Sodhi et al. showed in a cohort of 50 patients with focal hepatic lesions that using harmonic tissue imaging yielded additional information in 16% of cases; in 6% of cases these insights prompted treatment adjustments (e38).

Ranga et al. studied a patient population (n=100) with solid but also cystic hepatic lesions and assessed the overall image quality of the lesions on the basis of a point scale with different presets. The authors concluded that a combination of harmonic tissue imaging and spatial compounding yielded images of the highest quality. Using the mere B image had the lowest diagnostic value in characterizing the lesions (e29).

In the early years, tissue harmonic imaging was only temporarily used in the diagnostic evaluation of the breast as this technique was associated with a reduced frame rate (e1). The frame rate describes the number of images per second that are visible on the monitor. The fewer images are calculated the more the image acquisition is delayed. By using the higher frequencies, this technique is particularly advantageous in structures localized at the surface level. For lesions that require a great depth of penetration, the usefulness of this technique is limited (e1, e26).

Spatial compounding

The spatial compounding technique is based on the multidirectional electronic use of the transducer. This sends the sound waves into different directions at one level, and several of these images are subsequently composed into a single overlapping image in real time.

An improved signal to noise ratio, a reduction of artefacts, and a higher contrast resolution are the advantages of this technique compared with the conventional native B scan (e30e33).

Different graded settings (low, medium, high, maximum) are available options for this technique, of which a low level has proved beneficial/advantageous on examination (e34).

Speckle reduction

The inherent occurrence/appearance of artefacts is known as “speckle” in sonography. These speckles are coupled with a reduction in contrast and spatial resolution; deeper-seated tissue structures appear darker. Speckle reduction technology allows smoothing and homogenizing of the surrounding structures in the image by suppressing the appearing artefacts. While differences in echogenicity are captured, the contours of the focal finding are maintained and a structural creation is prevented (e1-e26). Depending on the user choice, different pre-sets with different smoothing algorithms can be applied. These algorithms lead to increasing homogenization and smoothing of the surrounding tissue, comparable to imaging in modern MRI scans (e1-e26).

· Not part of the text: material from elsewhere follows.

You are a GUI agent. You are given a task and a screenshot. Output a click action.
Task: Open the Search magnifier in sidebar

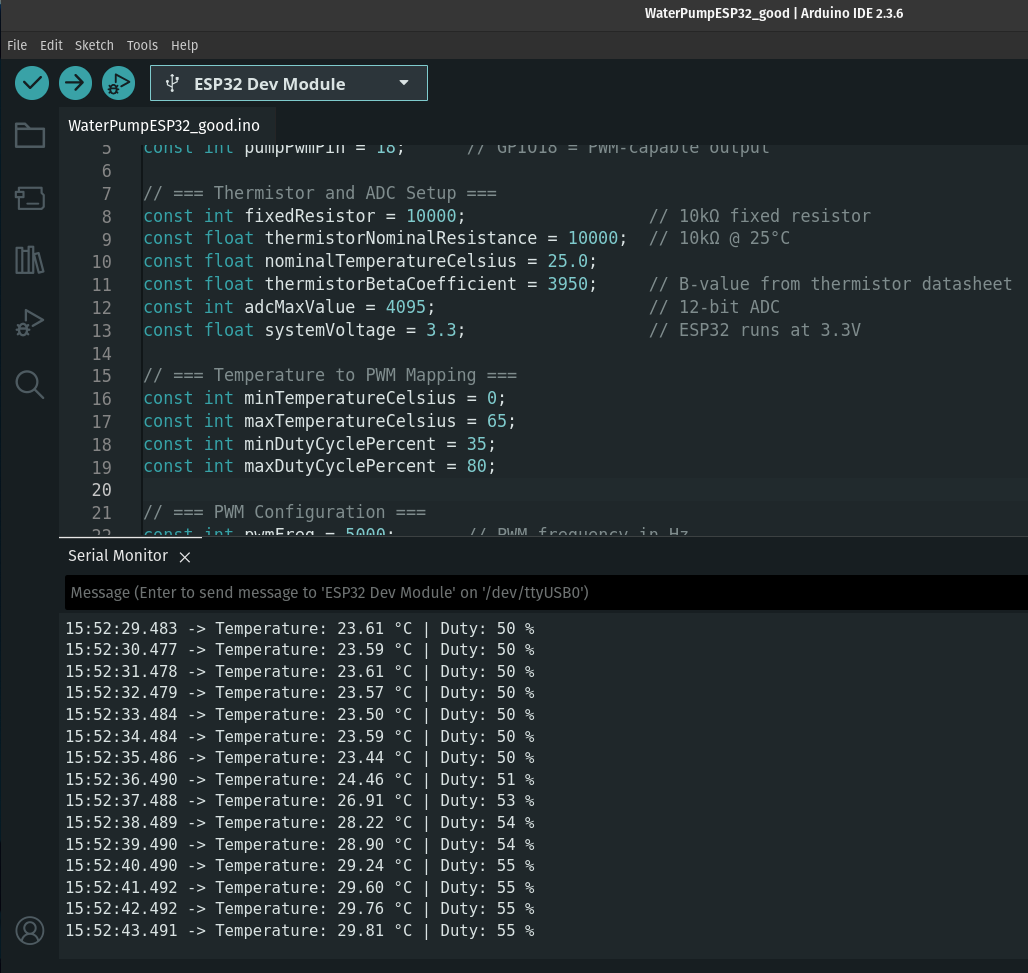coord(30,384)
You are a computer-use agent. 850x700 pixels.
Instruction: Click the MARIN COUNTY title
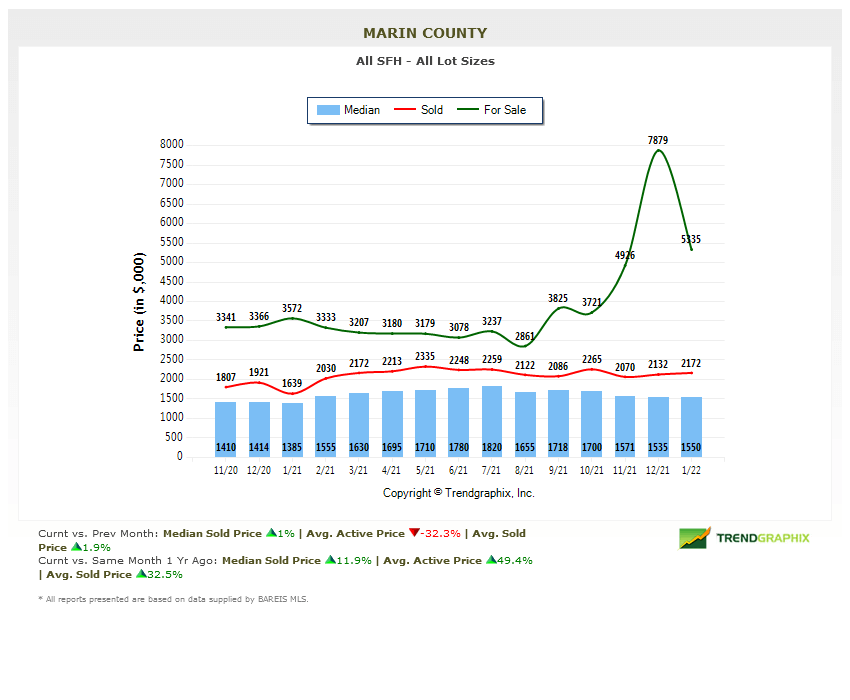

In different studies—such as that by Hyun et al—artificial neuronal networks were successfully trained with the aim to improve ultrasound imaging by optimizing speckle reduction imaging (e34e35).

The use of new algorithmic filters while using speckle reduction technology leads to improved image quality, according to Choi et al. and Yu et al. (e6, e36).

AI algorithms are increasingly integrated into routine clinical practice.

In the area of endoscopic ultrasonography, this technique enables exact identification and sizing of lymph nodes for staging cancers of the gastrointestinal tract, according to Afshari et al. (e37).